Washington Wizards (2015–2018)

Oubre was selected by the Atlanta Hawks with the 15th overall pick in the 2015 NBA draft. His draft rights were then traded to the Washington Wizards. On December 16, 2015, he scored a career-high 18 points on 6-of-15 shooting in a 114–95 loss to the San Antonio Spurs. Throughout his limited playing time during his rookie season, Oubre showed signs of becoming an effective "3 and D" player.

On November 28, 2016, Oubre recorded his first career double-double with 10 points and 10 rebounds in a 101–95 overtime win over the Sacramento Kings. On December 10, he scored a career-high 19 points to go with nine rebounds and three steals in Washington's 110–105 win over the Milwaukee Bucks. Oubre was suspended for game four of the Wizards' second-round playoff series against the Boston Celtics after he was ejected in game three for shoving Boston's Kelly Olynyk.

In 2017–18, Oubre scored over 20 points five times, including setting a career high with 26 points on January 19 in a 122–112 win over the Detroit Pistons. However, beginning the year shooting 44.9 percent from the field and 40.5 percent from the perimeter through 46 games, Oubre shot just 34.9 percent from the field and 27.4 percent from three in his last 35 games to close the regular season.
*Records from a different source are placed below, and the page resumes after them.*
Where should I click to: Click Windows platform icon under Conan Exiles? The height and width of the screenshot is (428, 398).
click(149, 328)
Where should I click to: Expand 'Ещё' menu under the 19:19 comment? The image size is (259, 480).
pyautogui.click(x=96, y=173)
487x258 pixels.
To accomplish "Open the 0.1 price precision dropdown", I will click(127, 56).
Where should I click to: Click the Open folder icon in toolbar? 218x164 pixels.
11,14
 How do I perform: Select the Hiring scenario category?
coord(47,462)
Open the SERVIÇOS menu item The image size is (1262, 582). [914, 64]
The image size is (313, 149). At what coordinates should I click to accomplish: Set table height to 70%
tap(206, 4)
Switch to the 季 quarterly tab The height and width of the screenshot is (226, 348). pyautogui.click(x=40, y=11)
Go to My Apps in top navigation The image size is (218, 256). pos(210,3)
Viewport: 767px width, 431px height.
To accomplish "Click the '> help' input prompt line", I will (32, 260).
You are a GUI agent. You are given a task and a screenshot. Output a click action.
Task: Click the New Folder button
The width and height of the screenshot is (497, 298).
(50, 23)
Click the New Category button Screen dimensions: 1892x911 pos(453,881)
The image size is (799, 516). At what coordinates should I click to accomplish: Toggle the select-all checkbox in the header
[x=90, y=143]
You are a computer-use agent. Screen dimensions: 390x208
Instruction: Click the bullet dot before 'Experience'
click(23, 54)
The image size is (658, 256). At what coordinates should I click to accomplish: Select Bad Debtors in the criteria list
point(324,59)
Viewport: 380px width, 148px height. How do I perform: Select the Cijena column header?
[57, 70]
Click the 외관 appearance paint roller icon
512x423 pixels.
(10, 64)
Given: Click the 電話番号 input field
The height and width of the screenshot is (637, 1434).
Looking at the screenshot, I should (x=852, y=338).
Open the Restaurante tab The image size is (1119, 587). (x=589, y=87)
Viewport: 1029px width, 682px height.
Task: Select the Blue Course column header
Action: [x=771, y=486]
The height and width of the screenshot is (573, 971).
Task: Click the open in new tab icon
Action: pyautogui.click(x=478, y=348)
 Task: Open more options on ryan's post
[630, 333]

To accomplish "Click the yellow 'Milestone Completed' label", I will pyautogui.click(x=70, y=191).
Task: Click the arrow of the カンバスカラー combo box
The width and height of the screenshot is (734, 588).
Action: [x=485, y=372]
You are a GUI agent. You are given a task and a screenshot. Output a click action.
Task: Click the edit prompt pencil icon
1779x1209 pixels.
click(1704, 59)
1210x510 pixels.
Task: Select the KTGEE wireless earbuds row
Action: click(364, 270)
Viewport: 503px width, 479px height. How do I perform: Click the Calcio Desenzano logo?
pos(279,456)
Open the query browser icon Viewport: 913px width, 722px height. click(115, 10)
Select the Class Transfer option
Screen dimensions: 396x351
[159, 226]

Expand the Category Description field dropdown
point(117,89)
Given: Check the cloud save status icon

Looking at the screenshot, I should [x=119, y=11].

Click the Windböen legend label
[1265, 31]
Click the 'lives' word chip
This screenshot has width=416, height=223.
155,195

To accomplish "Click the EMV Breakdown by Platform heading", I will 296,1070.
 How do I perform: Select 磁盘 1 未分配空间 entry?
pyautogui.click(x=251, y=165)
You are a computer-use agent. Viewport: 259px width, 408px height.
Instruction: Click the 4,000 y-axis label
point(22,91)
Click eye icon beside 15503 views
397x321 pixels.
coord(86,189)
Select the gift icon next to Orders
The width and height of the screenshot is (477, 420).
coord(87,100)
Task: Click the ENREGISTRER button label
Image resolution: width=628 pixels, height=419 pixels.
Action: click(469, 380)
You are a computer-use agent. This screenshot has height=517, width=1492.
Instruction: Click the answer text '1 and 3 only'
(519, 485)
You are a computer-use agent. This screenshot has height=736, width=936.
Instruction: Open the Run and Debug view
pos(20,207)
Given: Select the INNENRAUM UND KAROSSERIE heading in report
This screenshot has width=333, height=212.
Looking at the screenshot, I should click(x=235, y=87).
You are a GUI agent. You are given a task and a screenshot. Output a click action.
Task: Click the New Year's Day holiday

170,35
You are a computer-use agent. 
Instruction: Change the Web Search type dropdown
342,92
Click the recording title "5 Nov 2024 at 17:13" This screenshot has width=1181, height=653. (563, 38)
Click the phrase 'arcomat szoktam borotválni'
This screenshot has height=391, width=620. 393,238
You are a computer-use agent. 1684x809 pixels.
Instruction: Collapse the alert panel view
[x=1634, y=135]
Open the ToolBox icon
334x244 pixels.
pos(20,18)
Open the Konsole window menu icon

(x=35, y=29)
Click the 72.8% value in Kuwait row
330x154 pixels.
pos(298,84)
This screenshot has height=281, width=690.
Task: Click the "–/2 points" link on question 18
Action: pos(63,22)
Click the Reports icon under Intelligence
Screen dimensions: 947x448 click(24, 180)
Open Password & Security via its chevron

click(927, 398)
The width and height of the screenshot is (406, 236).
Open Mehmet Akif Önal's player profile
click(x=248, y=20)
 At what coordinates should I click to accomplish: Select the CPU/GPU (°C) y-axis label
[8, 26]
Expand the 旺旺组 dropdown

On December 10, 2018, Oubre scored a then season-high 23 points in a 109–101 loss to the Indiana Pacers.

Phoenix Suns (2018–2020)
On December 17, 2018, Oubre was traded with Austin Rivers to the Phoenix Suns for Trevor Ariza. He made his debut for the Suns two days later, scoring 13 points in a 111–103 win over the Boston Celtics. On January 8, 2019, Oubre matched his career high with 26 points in a 115–111 win over the Sacramento Kings. Four days later, he matched his career high with 26 points and tied his career best with 11 rebounds in a 102–93 win over the Denver Nuggets. On February 8, he recorded 25 points and a then career-high 12 rebounds in a 117–107 loss to the Golden State Warriors. On February 13, he scored a then career-high 28 points in a 134–107 loss to the Los Angeles Clippers. On March 16, he scored a career-high 32 points in a 138–136 overtime win over the New Orleans Pelicans. On March 21, he was ruled out for the rest of the season with a left thumb injury.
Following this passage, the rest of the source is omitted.